This time it's different. It's certainly true that America has been through cycles of declinism in the past. Campaigning for the presidency in 1960, John F. Kennedy complained, "American strength relative to that of the Soviet Union has been slipping, and communism has been advancing steadily in every area of the world." Ezra Vogel's Japan as Number One was published in 1979, heralding a decade of steadily rising paranoia about Japanese manufacturing techniques and trade policies.

In the end, of course, the Soviet and Japanese threats to American supremacy proved chimerical. So Americans can be forgiven if they greet talk of a new challenge from China as just another case of the boy who cried wolf. But a frequently overlooked fact about that fable is that the boy was eventually proved right. The wolf did arrive -- and China is the wolf.

The Chinese challenge to the United States is more serious for both economic and demographic reasons. The Soviet Union collapsed because its economic system was highly inefficient, a fatal flaw that was disguised for a long time because the USSR never attempted to compete on world markets. China, by contrast, has proved its economic prowess on the global stage. Its economy has been growing at 9 to 10 percent a year, on average, for roughly three decades. It is now the world's leading exporter and its biggest manufacturer, and it is sitting on more than $2.5 trillion of foreign reserves. Chinese goods compete all over the world. This is no Soviet-style economic basket case.

Japan, of course, also experienced many years of rapid economic growth and is still an export powerhouse. But it was never a plausible candidate to be No. 1. The Japanese population is less than half that of the United States, which means that the average Japanese person would have to be more than twice as rich as the average American before Japan's economy surpassed America's.
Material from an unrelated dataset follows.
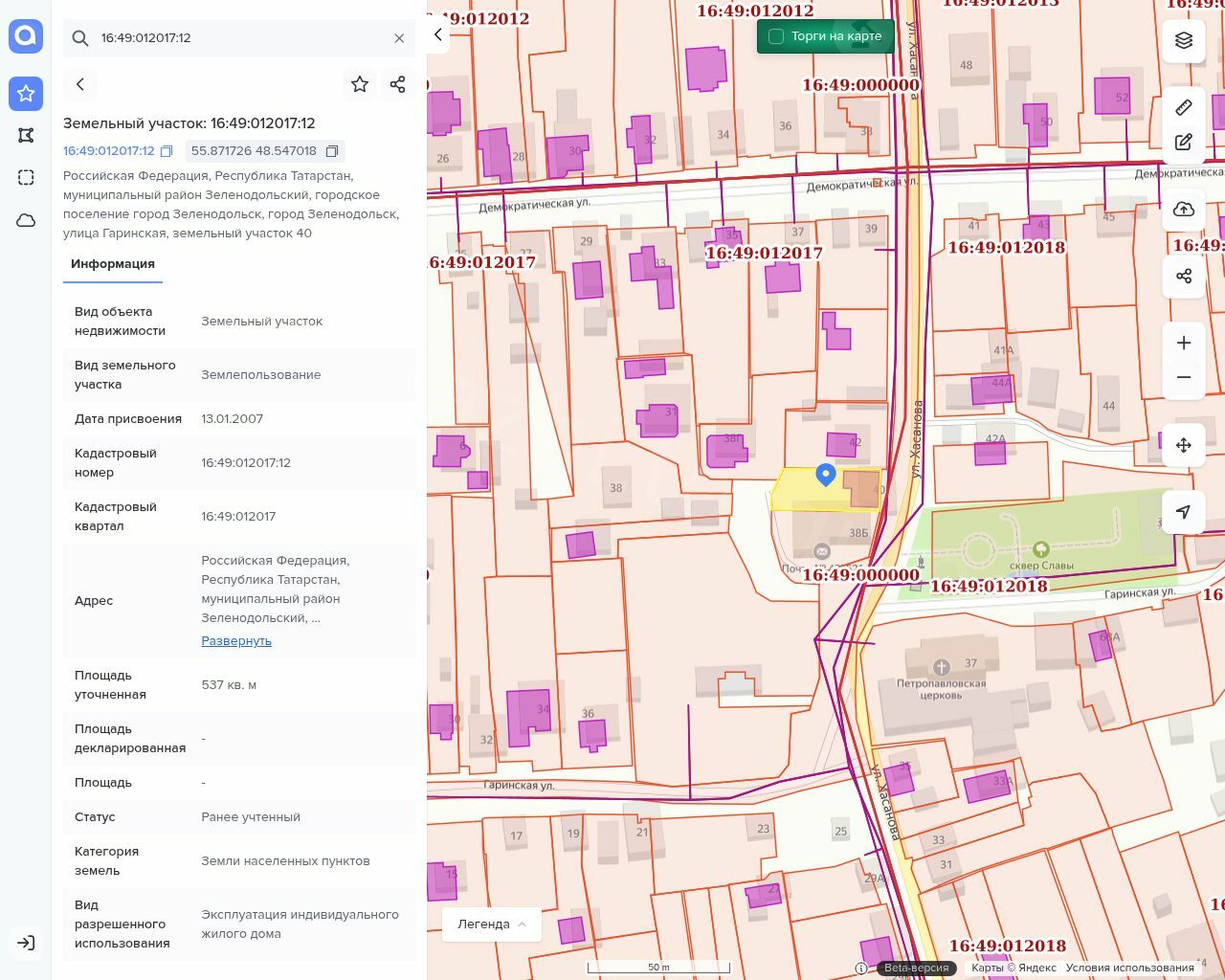Go back from the parcel card
Screen dimensions: 1225x980
[80, 84]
That was never going to happen. By contrast, China's population is more than four times that of the United States. The famous projection by Goldman Sachs that China's economy will be bigger than that of the United States by 2027 was made before the 2008 economic crash. At the current pace, China could be No. 1 well before then.

China's economic prowess is already allowing Beijing to challenge American influence all over the world. The Chinese are the preferred partners of many African governments and the biggest trading partner of other emerging powers, such as Brazil and South Africa. China is also stepping in to buy the bonds of financially strapped members of the eurozone, such as Greece and Portugal.
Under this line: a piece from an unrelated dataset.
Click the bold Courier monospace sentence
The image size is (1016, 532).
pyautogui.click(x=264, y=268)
And China is only the largest part of a bigger story about the rise of new economic and political players. America's traditional allies in Europe -- Britain, France, Italy, even Germany -- are slipping down the economic ranks. New powers are on the rise: India, Brazil, Turkey. They each have their own foreign-policy preferences, which collectively constrain America's ability to shape the world. Think of how India and Brazil sided with China at the global climate-change talks. Or the votes by Turkey and Brazil against America at the United Nations on sanctions against Iran. That is just a taste of things to come.
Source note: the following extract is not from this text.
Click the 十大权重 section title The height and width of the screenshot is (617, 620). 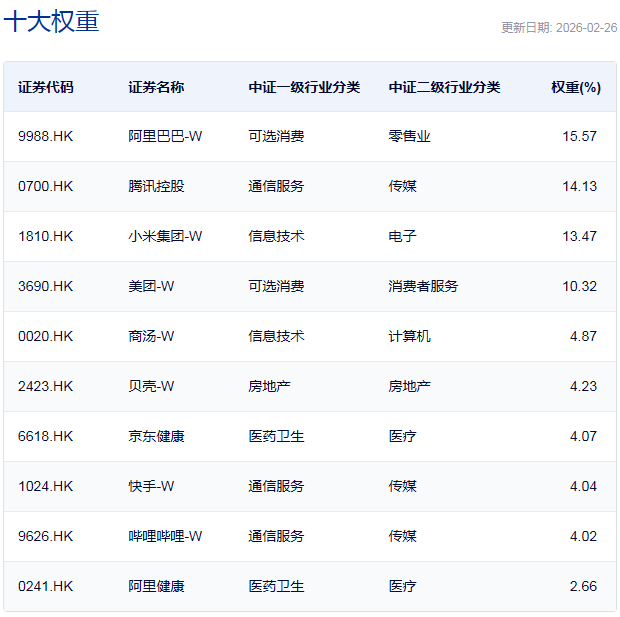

Don't count on it. It is certainly true that when Americans are worrying about national decline, they tend to overlook the weaknesses of their scariest-looking rival. The flaws in the Soviet and Japanese systems became obvious only in retrospect. Those who are confident that American hegemony will be extended long into the future point to the potential liabilities of the Chinese system. In a recent interview with the Times of London, former U.S. President George W. Bush suggested that China's internal problems mean that its economy will be unlikely to rival America's in the foreseeable future. "Do I still think America will remain the sole superpower?" he asked. "I do."

But predictions of the imminent demise of the Chinese miracle have been a regular feature of Western analysis ever since it got rolling in the late 1970s. In 1989, the Communist Party seemed to be staggering after the Tiananmen Square massacre. In the 1990s, economy watchers regularly pointed to the parlous state of Chinese banks and state-owned enterprises. Yet the Chinese economy has kept growing, doubling in size roughly every seven years.

Of course, it would be absurd to pretend that China does not face major challenges. In the short term, there is plenty of evidence that a property bubble is building in big cities like Shanghai, and inflation is on the rise. Over the long term, China has alarming political and economic transitions to navigate. The Communist Party is unlikely to be able to maintain its monopoly on political power forever. And the country's traditional dependence on exports and an undervalued currency are coming under increasing criticism from the United States and other international actors demanding a "rebalancing" of China's export-driven economy. The country also faces major demographic and environmental challenges: The population is aging rapidly as a result of the one-child policy, and China is threatened by water shortages and pollution.

Yet even if you factor in considerable future economic and political turbulence, it would be a big mistake to assume that the Chinese challenge to U.S. power will simply disappear. Once countries get the hang of economic growth, it takes a great deal to throw them off course. The analogy to the rise of Germany from the mid-19th century onward is instructive. Germany went through two catastrophic military defeats, hyperinflation, the Great Depression, the collapse of democracy, and the destruction of its major cities and infrastructure by Allied bombs. And yet by the end of the 1950s, West Germany was once again one of the world's leading economies, albeit shorn of its imperial ambitions.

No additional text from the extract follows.